> **THE REQUEST**:
Can you reproduce the listing word for word from the line with "You are a GUI" to the line with "pyautogui.click(x=1056, y=346)", leaving the pictures out?

--- START TASK DATA ---

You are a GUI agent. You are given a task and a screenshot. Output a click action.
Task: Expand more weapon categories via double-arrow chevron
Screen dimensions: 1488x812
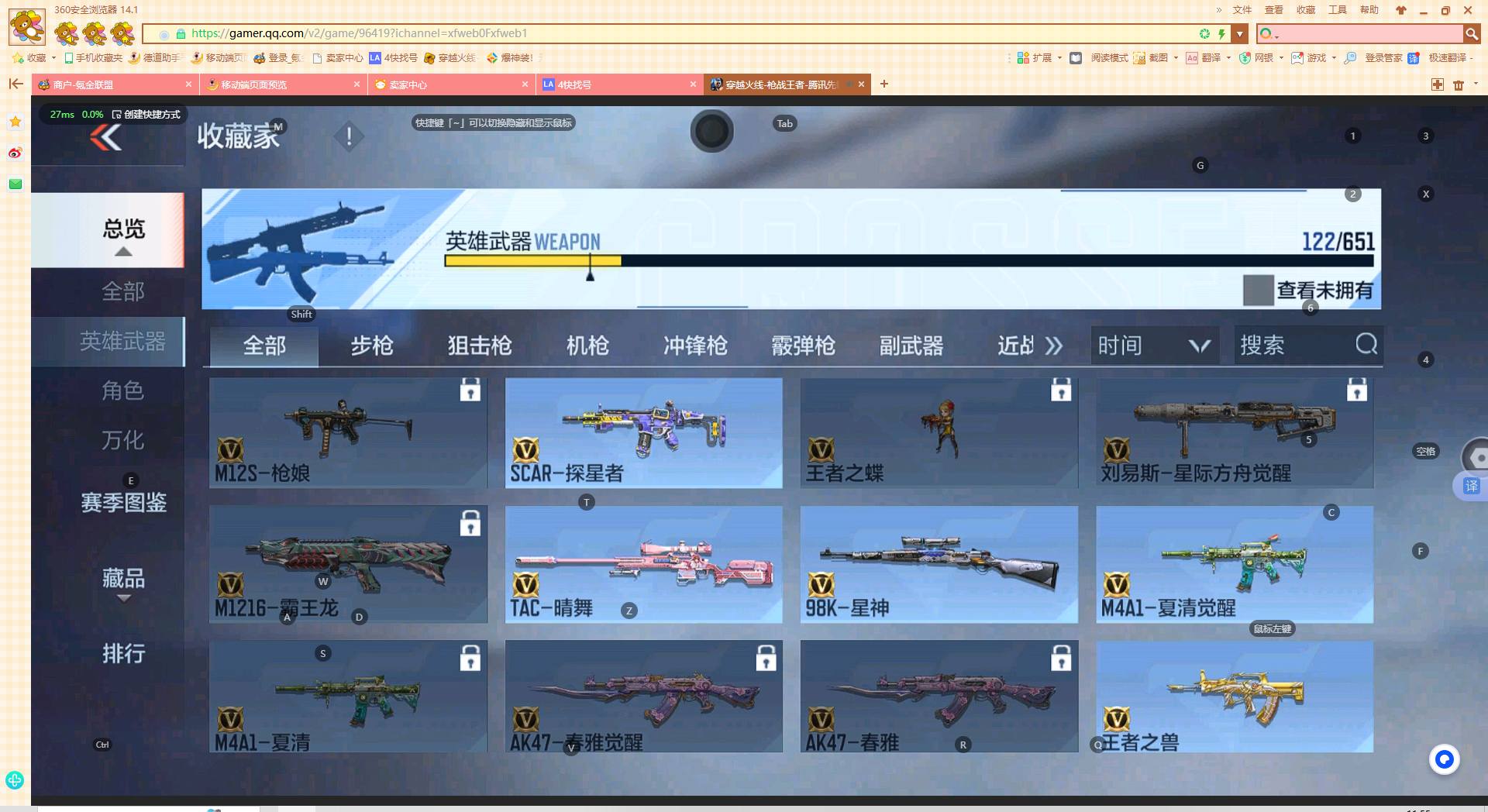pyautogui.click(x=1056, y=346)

--- END TASK DATA ---
--- START TASK DATA ---

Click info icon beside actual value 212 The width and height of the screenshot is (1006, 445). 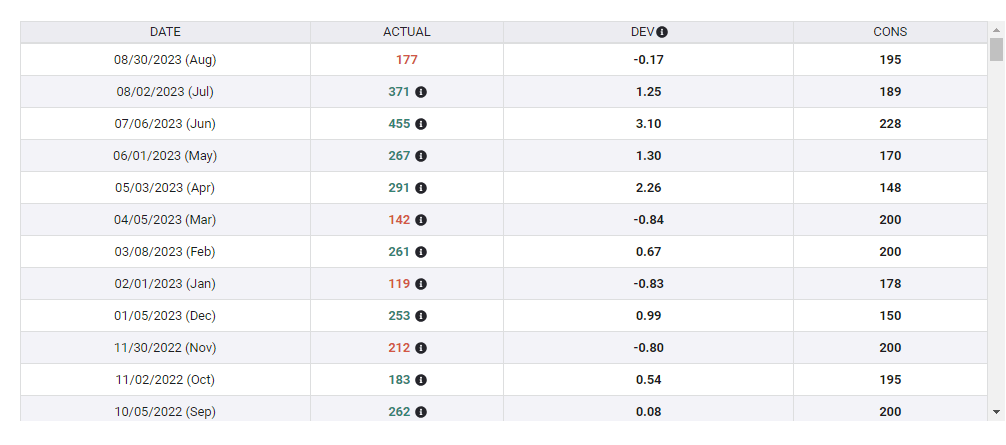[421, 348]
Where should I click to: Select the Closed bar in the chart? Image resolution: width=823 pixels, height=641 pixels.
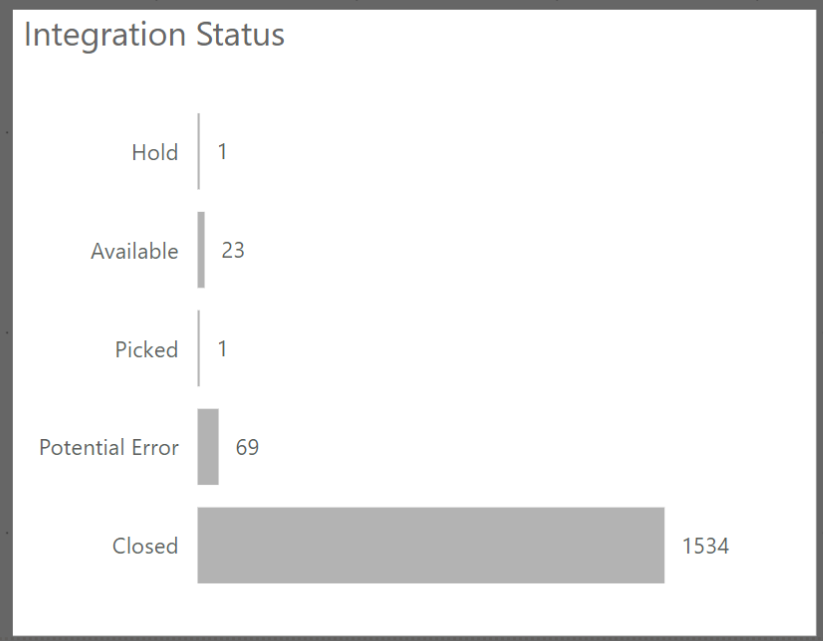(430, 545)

--- END TASK DATA ---

> **CORRECT RESULT**:
You are a GUI agent. You are given a task and a screenshot. Output a click action.
Task: Expand more weapon categories via double-arrow chevron
Screen dimensions: 1488x812
pyautogui.click(x=1056, y=346)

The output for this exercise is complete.